There is no 90-day limit under EU or Schengen rules. EU citizens have the freedom of movement guaranteed under EU treaty, so they can stay as long as they like throughout EU. Now individual EU countries can pass domestic law requiring them to register their residence if staying longer than 3 months. They cannot make it a condition for them to stay, as domestic legislation cannot override EU law. Most EU citizens comply with it, as it makes their stay easier and makes it easier to access various services, but 'offenders' cannot be deported simply because they haven't registered, except on national security or other serious grounds. When UK was in EU, the government didn't mandate EU citizens to register, so they had no idea how many EU nationals were living. They had an estimate, which proved to be a gross underestimation when EU citizens were made to apply for settled or pre-settled status because of Brexit.


----------



## MAMdad321 (11 mo ago)

So where does this leave me as a British citizen?


----------



## Joppa (Sep 7, 2009)

MAMdad321 said:


> So where does this leave me as a British citizen?

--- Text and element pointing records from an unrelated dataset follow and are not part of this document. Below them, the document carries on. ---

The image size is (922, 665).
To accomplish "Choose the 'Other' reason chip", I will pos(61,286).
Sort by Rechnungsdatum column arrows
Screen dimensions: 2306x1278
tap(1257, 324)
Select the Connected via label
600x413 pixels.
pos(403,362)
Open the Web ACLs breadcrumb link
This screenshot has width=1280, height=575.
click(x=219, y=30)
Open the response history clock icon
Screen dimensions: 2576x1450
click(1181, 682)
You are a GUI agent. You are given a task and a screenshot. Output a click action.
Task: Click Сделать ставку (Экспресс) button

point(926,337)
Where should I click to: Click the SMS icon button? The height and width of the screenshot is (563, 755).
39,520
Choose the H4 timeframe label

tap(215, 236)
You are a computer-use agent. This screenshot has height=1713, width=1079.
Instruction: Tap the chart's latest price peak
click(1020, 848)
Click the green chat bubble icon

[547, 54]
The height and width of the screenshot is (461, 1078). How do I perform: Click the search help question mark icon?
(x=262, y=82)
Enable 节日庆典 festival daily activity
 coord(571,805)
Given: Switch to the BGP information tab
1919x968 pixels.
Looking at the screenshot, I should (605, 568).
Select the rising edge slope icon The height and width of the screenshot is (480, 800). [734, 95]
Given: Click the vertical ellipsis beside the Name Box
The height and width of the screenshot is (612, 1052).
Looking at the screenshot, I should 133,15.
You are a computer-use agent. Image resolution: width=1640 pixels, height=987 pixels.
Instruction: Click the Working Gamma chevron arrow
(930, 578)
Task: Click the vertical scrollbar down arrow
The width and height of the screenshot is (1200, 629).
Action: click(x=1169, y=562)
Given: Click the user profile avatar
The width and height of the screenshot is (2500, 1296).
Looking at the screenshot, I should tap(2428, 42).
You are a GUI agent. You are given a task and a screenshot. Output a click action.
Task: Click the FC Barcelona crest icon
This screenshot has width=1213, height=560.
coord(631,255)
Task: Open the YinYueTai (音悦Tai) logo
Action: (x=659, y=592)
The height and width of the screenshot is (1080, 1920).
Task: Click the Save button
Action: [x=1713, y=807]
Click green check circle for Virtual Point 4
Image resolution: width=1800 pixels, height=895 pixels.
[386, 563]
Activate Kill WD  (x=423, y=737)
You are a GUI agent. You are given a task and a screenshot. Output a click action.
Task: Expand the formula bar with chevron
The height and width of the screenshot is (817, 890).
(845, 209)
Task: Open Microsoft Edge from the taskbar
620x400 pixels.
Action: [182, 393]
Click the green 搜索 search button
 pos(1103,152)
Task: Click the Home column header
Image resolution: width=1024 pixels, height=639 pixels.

Unless you lived in Spain prior to 31st December 2020 and can prove it (in which case you come under the withdrawal agreement with a status similar to when UK was in EU), you are a third country national, like US citizen, Canadian, Japanese, Russian or Chinese (except the last two require a visa to visit Spain and EU). So you no longer have freedom of movement, and other than a temporary stay of 90-in-180 days under the Schengen rules, you need to apply for a visa in UK before travelling to Spain to live, work or retire. For retirement, the most suitable is non-lucrative visa, which requires an income of around 27,800 euro (around £23,170) a year (plus 25% for each dependant) and full private medical insurance. Application fee is around £500, and it's valid for a year, and you can renew it in Spain twice more for 2 years each, and after 5 years you can apply for permanent residency. It's very difficult to get work or self-employment visa, as Spain has very high unemployment and jobs have to be offered to Spanish or other EU citizens first, and there is a high hurdle to qualify for self-employment.


----------



## woodpecker9 (Jan 22, 2021)

Joppa said:


> There is no 90-day limit under EU or Schengen rules. EU citizens have the freedom of movement guaranteed under EU treaty, so they can stay as long as they like throughout EU. Now individual EU countries can pass domestic law requiring them to register their residence if staying longer than 3 months. They cannot make it a condition for them to stay, as domestic legislation cannot override EU law. Most EU citizens comply with it, as it makes their stay easier and makes it easier to access various services, but 'offenders' cannot be deported simply because they haven't registered, except on national security or other serious grounds. When UK was in EU, the government didn't mandate EU citizens to register, so they had no idea how many EU nationals were living. They had an estimate, which proved to be a gross underestimation when EU citizens were made to apply for settled or pre-settled status because of Brexit.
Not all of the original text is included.